The revenue of the Amazon Web Services division for the third quarter increased by 78 percent to $2.1 billion, with the unit's operating income increasing by over five times to $521 million.
Not only was Amazon able to post an unexpected profit for the quarter, but it was also able to report revenue that is higher than expected. Amazon's net sales increased by 23 percent to $25.36 billion, beating the expectations of analysts for sales of $24.91 billion.
The unexpected third quarter results for Amazon, which were released after the close of the stock market, resulted in high demand for Amazon shares. At the end of the trading day, Amazon shares were at $563.91, an increase of $8.14, and then jumped up with an increase of $54.79 to $618.70.This would be an all-time high for Amazon's shares if it remains at this level upon the opening of trading on Oct. 23.

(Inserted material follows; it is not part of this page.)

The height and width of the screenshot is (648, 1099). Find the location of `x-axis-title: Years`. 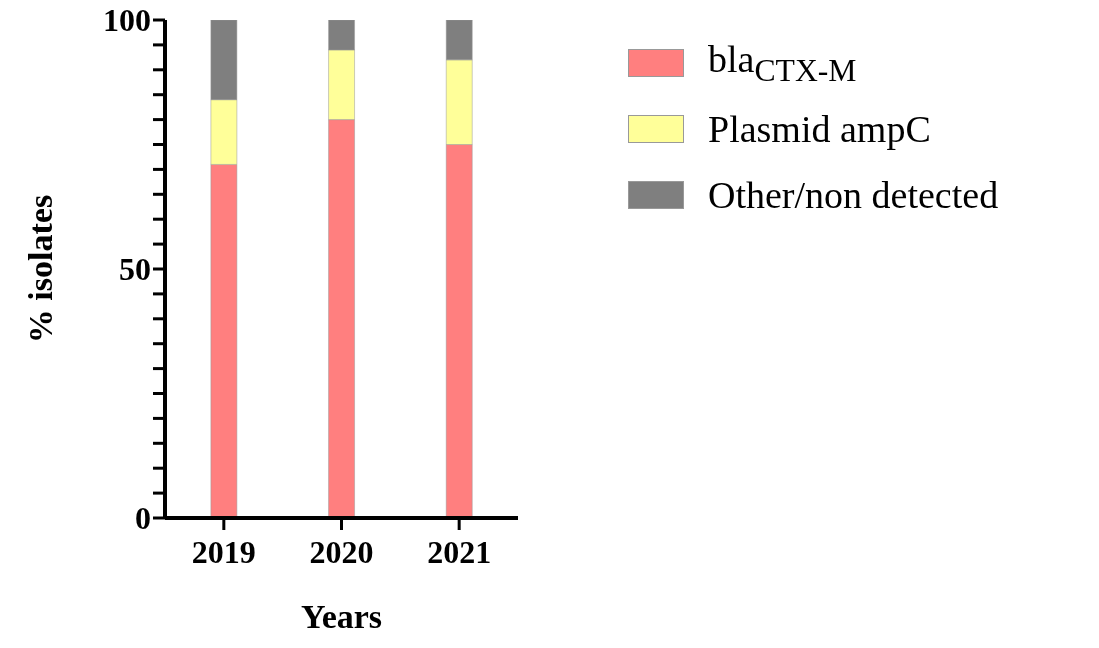

x-axis-title: Years is located at coordinates (342, 616).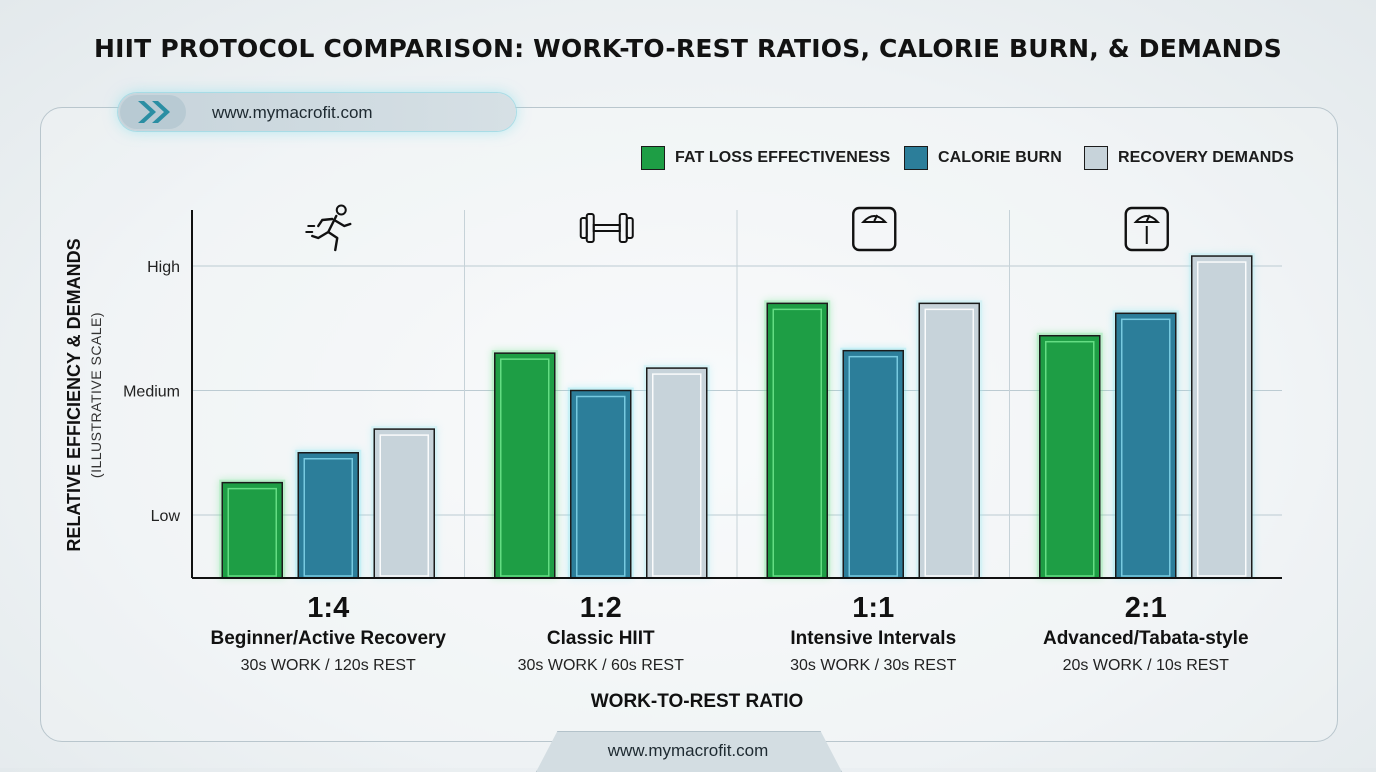 This screenshot has height=772, width=1376. I want to click on legend-label-calorie-burn: CALORIE BURN, so click(1000, 158).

The massive gain in stock prices is a complete turnaround for Amazon, which posted a larger-than-expected loss that caused its share prices to dip below $300. The troubles of Amazon then were largely attributed to the disappointing performance of the company's Fire Phone.
On the earnings call, Brian Olsavsky, the chief financial officer of Amazon, discussed the company's strategy for reinvestments, stating that the initiatives have been allowing Amazon to decrease costs and post strong results at the same time.
"The good thing about 30 percent revenue growth is it gives you a lot more costs to work on as well," Olsavsky said, adding that cost reduction will always be present despite different levels of investments.
This is only the third time that Amazon has posted consecutive quarterly profits over a span of three years. If the company can once again turn out a profit next quarter, it would be the longest streak since the company started falling in and out of loss since 2012. Whether the online retail giant can do so, however, remains to be seen, though it will be aided by the holiday shopping frenzy.